By Dustin Beilke
A blogger on the website of The Atlantic magazine presents a very unpopular perspective on the meaning of international standardized test score comparisons in a recent post: the U.S.'s scores are quite good compared to the rest of the developed world. The blogger's rationale is that when you control for things like immigration and language barriers the U.S. actually out-performs almost all advanced, industrialized nations even on the one measure that public education critics have singled out as most important.
But the rationale almost doesn't matter. What the blogger is suggesting is almost tantamount to blasphemy in this country. That the U.S. is far behind most industrialized nations, including and especially China, is the first crucial supposition in the argument the phony school reform "movement" presents, and which the mainstream press swallows whole without even asking the most basic questions.
These arguments are presented as research but what they are in fact is an organizing effort: an effort to privatize public education so that public dollars can enrich private, for-profit education companies.
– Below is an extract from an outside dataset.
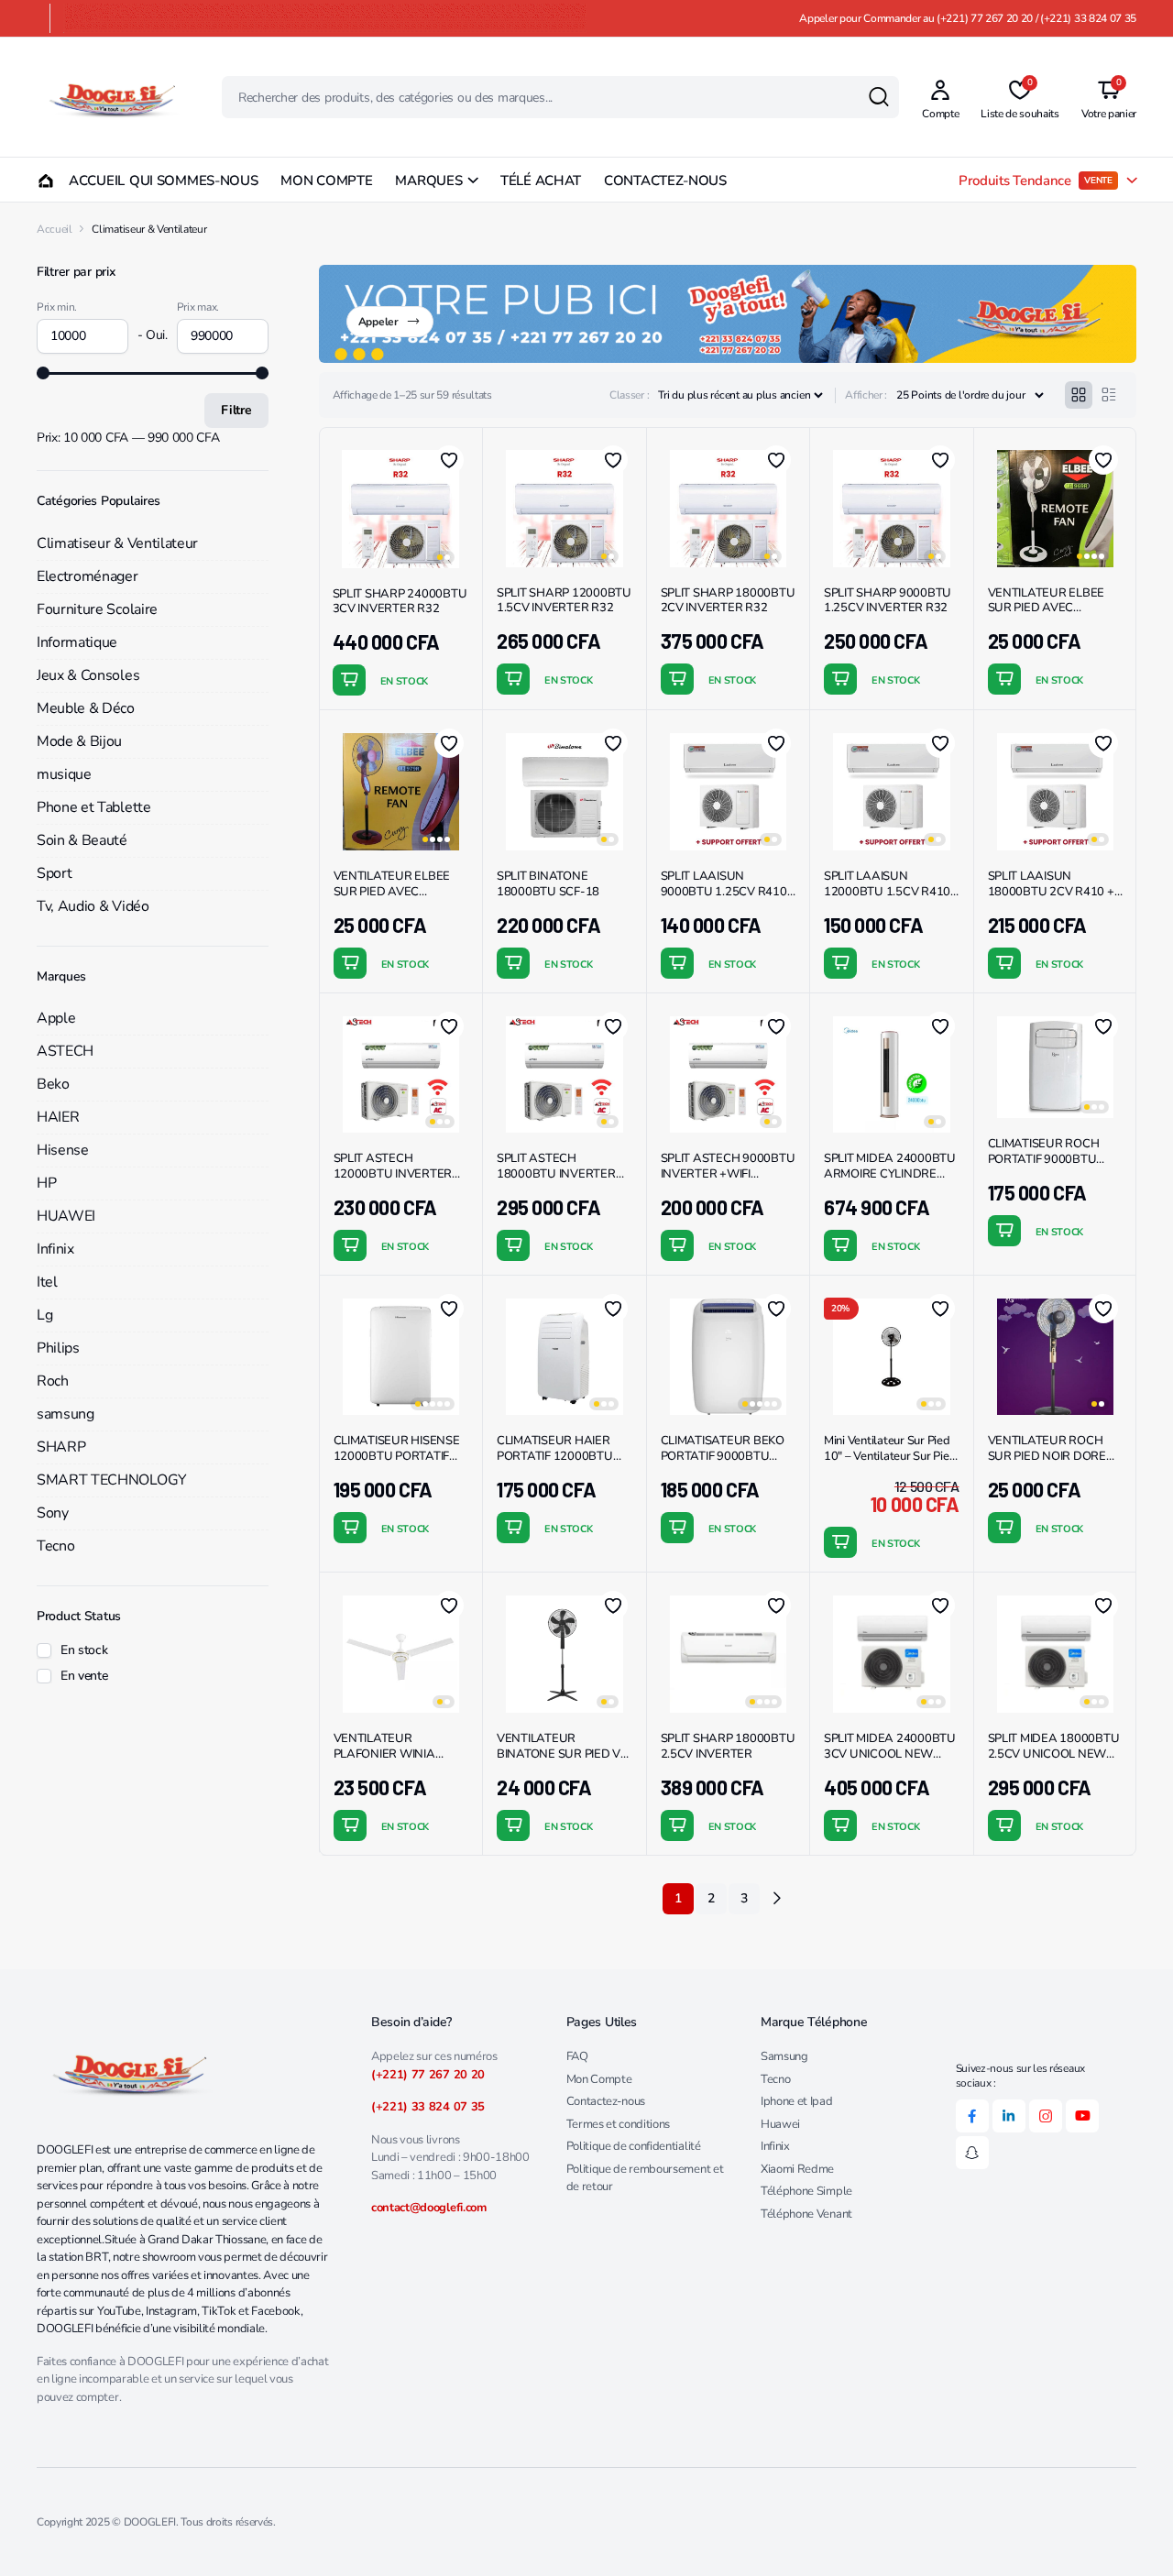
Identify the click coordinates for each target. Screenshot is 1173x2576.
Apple (56, 1018)
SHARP (61, 1447)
To say that reporters and editors do not understand this would be to assume that they would act otherwise if they did understand it, and I'm not ready to assume that. In any case, this recent New York Times piece about the most recent scores is indicative of what we usually see: China is going to kill us because our schools are failing. Echoes of this sentiment can even be found in the recent rant by Pennsylvania Governor Ed Rendell, who was upset that a Philadelphia Eagles game was postponed because of snow and somehow managed to bring China's calculus acumen into it.
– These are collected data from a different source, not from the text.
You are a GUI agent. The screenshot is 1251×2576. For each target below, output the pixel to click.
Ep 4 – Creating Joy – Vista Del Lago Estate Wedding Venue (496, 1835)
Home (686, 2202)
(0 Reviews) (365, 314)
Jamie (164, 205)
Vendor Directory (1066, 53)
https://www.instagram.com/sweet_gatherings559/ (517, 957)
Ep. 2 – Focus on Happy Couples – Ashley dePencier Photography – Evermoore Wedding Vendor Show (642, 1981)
The New York Times reporter finds it acceptable to compare test results in one city--the wealthiest city in China--to results of whole nations. He also accepts it on faith that each nation's government is reporting its results fairly and accurately. And the Chinese government is acting on faith that the U.S. news media will not question its scores as long as they can lead to the conclusion that U.S. media likes to make about how our schools are failing.